▶ Data section:
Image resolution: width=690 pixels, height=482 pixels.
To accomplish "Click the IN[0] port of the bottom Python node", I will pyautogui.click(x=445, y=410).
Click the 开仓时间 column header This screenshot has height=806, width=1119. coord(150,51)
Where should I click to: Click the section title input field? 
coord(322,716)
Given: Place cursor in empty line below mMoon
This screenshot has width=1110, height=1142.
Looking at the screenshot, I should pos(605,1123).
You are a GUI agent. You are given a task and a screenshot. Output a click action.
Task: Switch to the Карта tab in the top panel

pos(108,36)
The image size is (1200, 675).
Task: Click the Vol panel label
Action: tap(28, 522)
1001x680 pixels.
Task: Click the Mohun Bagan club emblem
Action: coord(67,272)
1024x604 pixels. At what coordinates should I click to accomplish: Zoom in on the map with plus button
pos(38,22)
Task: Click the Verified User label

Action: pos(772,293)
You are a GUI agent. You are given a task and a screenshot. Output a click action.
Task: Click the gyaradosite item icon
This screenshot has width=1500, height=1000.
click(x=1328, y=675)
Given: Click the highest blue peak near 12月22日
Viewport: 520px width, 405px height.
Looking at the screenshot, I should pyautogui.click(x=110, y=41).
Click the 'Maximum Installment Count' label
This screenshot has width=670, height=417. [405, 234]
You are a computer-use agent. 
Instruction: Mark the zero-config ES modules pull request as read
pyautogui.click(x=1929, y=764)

▶ Problem details: Reproduce the records above exactly, from the first line through the line containing "You are a computer-use agent.", and output nothing else.

▶ Answer to the problem:
Image resolution: width=690 pixels, height=482 pixels.
To accomplish "Click the IN[0] port of the bottom Python node", I will pyautogui.click(x=445, y=410).
Click the 开仓时间 column header This screenshot has height=806, width=1119. coord(150,51)
Where should I click to: Click the section title input field? 
coord(322,716)
Given: Place cursor in empty line below mMoon
This screenshot has width=1110, height=1142.
Looking at the screenshot, I should pos(605,1123).
You are a GUI agent. You are given a task and a screenshot. Output a click action.
Task: Switch to the Карта tab in the top panel

pos(108,36)
The image size is (1200, 675).
Task: Click the Vol panel label
Action: tap(28, 522)
1001x680 pixels.
Task: Click the Mohun Bagan club emblem
Action: coord(67,272)
1024x604 pixels. At what coordinates should I click to accomplish: Zoom in on the map with plus button
pos(38,22)
Task: Click the Verified User label

Action: pos(772,293)
You are a GUI agent. You are given a task and a screenshot. Output a click action.
Task: Click the gyaradosite item icon
This screenshot has width=1500, height=1000.
click(x=1328, y=675)
Given: Click the highest blue peak near 12月22日
Viewport: 520px width, 405px height.
Looking at the screenshot, I should pyautogui.click(x=110, y=41).
Click the 'Maximum Installment Count' label
This screenshot has width=670, height=417. [405, 234]
You are a computer-use agent. 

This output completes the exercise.